- Problem -
Whenever a line below includes the string "will", show it.
BEGIN Source information
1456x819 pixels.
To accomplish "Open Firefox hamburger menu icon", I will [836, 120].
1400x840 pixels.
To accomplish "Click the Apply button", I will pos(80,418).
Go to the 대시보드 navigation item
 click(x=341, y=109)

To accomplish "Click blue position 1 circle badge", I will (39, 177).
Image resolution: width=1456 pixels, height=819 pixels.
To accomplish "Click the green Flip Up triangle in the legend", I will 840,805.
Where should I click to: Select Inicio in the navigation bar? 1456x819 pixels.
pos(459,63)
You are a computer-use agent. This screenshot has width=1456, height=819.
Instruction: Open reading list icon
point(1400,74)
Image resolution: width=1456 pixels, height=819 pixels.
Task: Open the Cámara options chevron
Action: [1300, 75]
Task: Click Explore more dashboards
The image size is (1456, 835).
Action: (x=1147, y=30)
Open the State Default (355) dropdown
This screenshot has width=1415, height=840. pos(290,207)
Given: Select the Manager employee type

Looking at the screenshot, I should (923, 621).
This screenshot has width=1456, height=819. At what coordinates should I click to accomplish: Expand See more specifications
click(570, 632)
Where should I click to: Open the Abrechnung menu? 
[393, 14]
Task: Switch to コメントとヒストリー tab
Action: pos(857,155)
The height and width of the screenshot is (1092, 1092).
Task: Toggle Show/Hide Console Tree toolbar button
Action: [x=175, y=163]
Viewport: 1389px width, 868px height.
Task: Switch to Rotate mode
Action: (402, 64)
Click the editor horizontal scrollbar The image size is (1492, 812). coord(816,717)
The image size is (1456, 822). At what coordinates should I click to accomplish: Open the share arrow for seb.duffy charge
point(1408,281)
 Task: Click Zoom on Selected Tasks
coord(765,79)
END Source information
- Reply to the task -
To accomplish "Open Firefox hamburger menu icon", I will [836, 120].
To accomplish "Click the Apply button", I will pos(80,418).
To accomplish "Click blue position 1 circle badge", I will (39, 177).
To accomplish "Click the green Flip Up triangle in the legend", I will 840,805.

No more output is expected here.